I havent even given it a thought.. Although the wife now has many many options since we picked up a bunch of costumes from buycostumes 50% clearance item sale.

I am just workign away to get the projects completed for this first year.. I was called ambitious by some others on another list..but i think i should be able to accomplish what i want.. even if i end up cutting a few small corners this year.


----------



## Nightwing

I have wanted to do a headless Marie Antoinette costume for several years, and this is the year! DH is going as King Louis, not sure if he will be headless or not, depends on how tall he will be.


----------



## hexerei

"Frau Doctor Leichnam (corpse)" at my "Mad Scientist" themed party.....the doctor is in!


----------



## joker

I'll be a Zombie this year....sporting my newly acquired SPFX Zombie Mask.

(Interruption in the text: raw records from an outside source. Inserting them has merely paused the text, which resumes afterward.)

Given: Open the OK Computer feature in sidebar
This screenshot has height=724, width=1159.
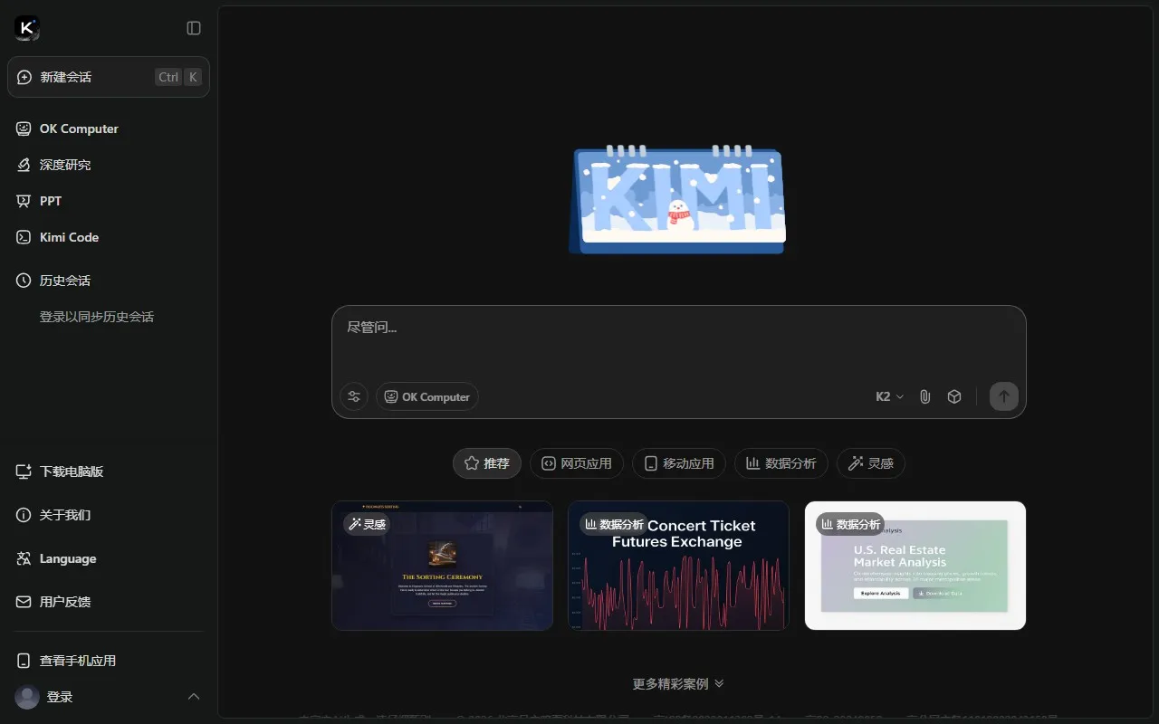Looking at the screenshot, I should pyautogui.click(x=78, y=129).
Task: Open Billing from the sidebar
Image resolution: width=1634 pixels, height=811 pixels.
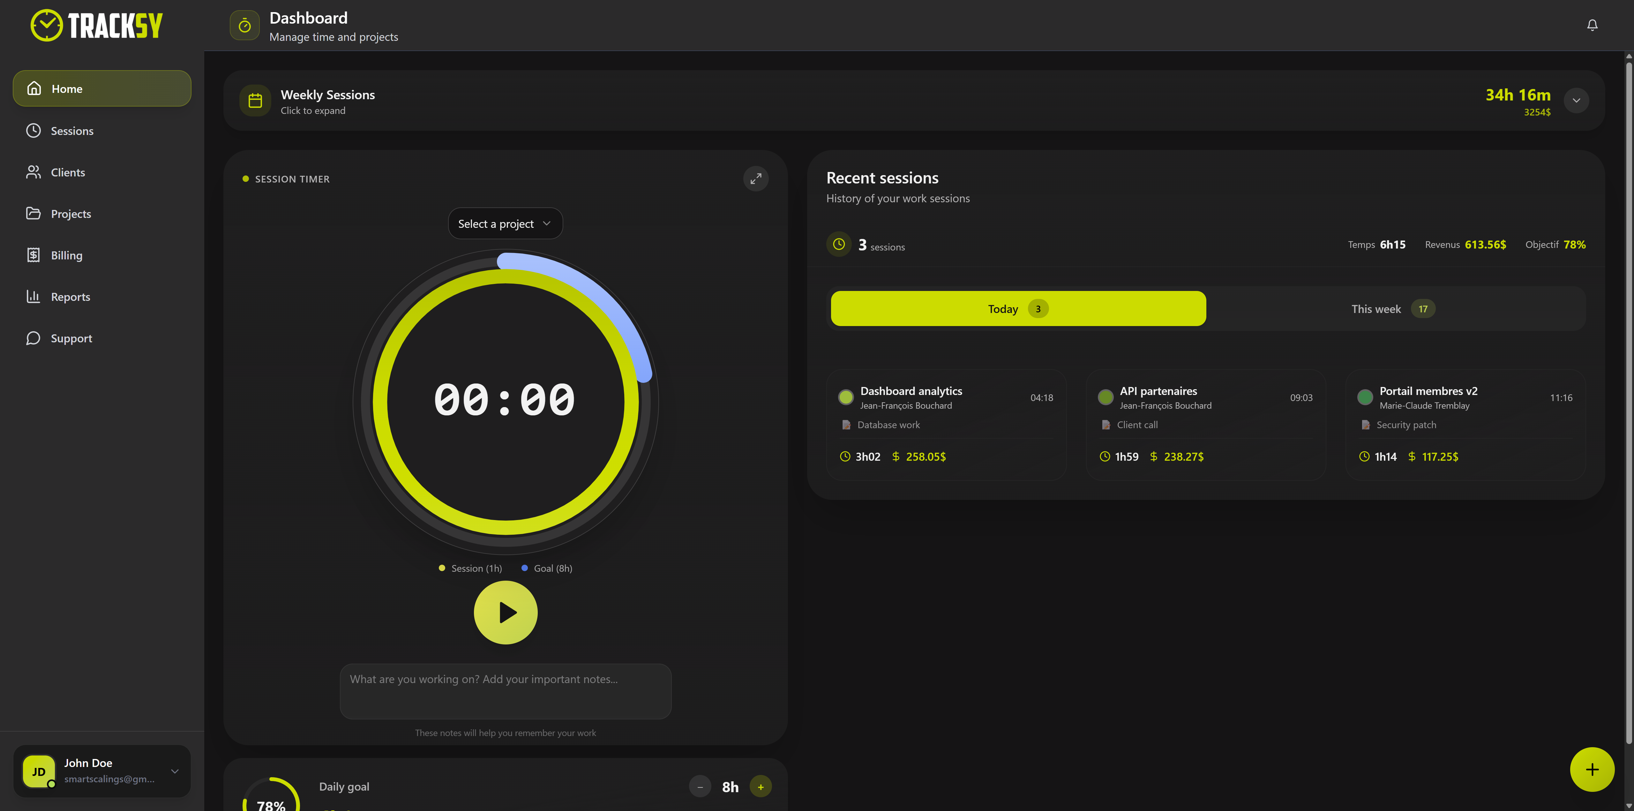Action: (x=66, y=256)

This thing is just awesome!!


----------



## Spooky1

I'll be the werewolf for my yard on Halloween, and I'm thinking about a Devil :devil: for a friends party. For parties I prefer not to have a mask. Makes eating and drinking much easier .


----------



## Eldritch_Horror

For my haunt, I'll be an 8ft tall troll/ogre thing. For Halloween parties, I'll be a gothic Mad Hatter to compliment my fiancee's 'Malice in Horrorland' costume.


----------



## Systematic Chaos

I was wanting to be some enormous, tall critter but I'm not sure just how to pull this off. Another idea I had was taken from the movie labyrinth. If I remember the scene ( I haven't seen it in a long while ) The girl character walks up to what seems to be an innocent old women. Suddenly the upper torso of the old women folds back and it's this menacing guy. 

Yeah, I'm making no sense. I'll try and find out more. lol I sure hope it's from that movie.


----------



## bignick

I am going as Frankenstein. I hav always wanted to go as Frankenstein but i never liked the costumes till i saw the creature reacher line of costumes.

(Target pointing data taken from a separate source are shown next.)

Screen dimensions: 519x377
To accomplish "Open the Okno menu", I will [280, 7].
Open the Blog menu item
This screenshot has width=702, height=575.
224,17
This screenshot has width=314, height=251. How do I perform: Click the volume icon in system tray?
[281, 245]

Here is what i will be this year.










I am also going to use it as a Prop Halloween night (well i am going to use myself). I have this big metal kettle that i am going to put the candy in. I will place the kettle in mylap or in between my legs while i sit on the front porchsteps. With a sign on the front of the bowl that says take one. I will sit perfectly still to look as if i am fake maybe even a sign that says please do no touch on my chest. Once a kid goes for that second piece of candy i will come to life.

That way the dog doesn't go biserk, The doorbell isn't going off all night, No one in the house gets bothered, I can keep an eye on my yard and hopefully get a few good laughs.


----------



## qtpenny

I might go as a ghoulish waiter. Watch out you might get a surprise in your soup.


----------



## englundisgod

scarecrow hopefully ill post pics after the big night, ive made a cross to stand on im a good 10-12 inches off the ground

- Aaron


----------



## scarem76

zombie


----------



## slywaka1

I thought I knew! I have prosthetic wounds from last year, and I just bought a broken fore-arm prosthetic and a knife handle to stick on my chest to make it look like I'd been stabbed in a fight, but a couple of weeks ago a local kid was stabbed and died so I don't want to go like that and offend anyone. I will still wear the wounds and broken arm, but not the knife. Not sure now if I should add something else or leave it at that.....

Ana


----------



## 2dragon

Vampire at a masquerade ball


----------



## kati_werewolf

I'm going as a werewolf !!! I got a new mask called the "howl o ween" and it's awesome... I cant wait, I already scared somebody at my college with it, lolz


----------



## Beth

A ghost!!!


----------



## spideranne

Finally decided. I'm going as a voodoo priestess/witch doctor and my husband is going to be the voodoo doll.


----------



## Samhain

I've spent several months making my vampire hunter costume, but now decided I want to go as Lorne from Angel (Buffyverse geek). Order my horns, got the paints, hopefully getting some red lenses. Just need to find a garish suit.


----------



## Lilly

*Your costume for 08 was?*

Thought I would start this thread out.
I was going to be a rotting gypsy but went as this


----------



## beelce

Mine was the mad scientist..."Morgus the Magnificent" and his assistant "Chopsley"









A friend of ours made this prop for her party


----------



## Spooky1

Here's me as the Werewolf & RoxyBlue as Thy Wicked Court Countess on Halloween










And for a party the next night (I felt a bit Devilish for the party)










A better look at Roxy's outfit (don't blame me for the blurry shot, our neighbor took this one)


----------



## YardHaunt ATOM

This year I was a Physco Ward escapee!!! 
My wife did the make up, not bad for the 1st time!!!


----------



## Hellrazor

I was Jackie Kennedy on that fateful day....


----------



## Lilly

This is Ghoulbug


----------



## Uncle Steed

Holy cow! That's creepy!


----------



## Uncle Steed

My wife and I as Beauty and the Beast:


----------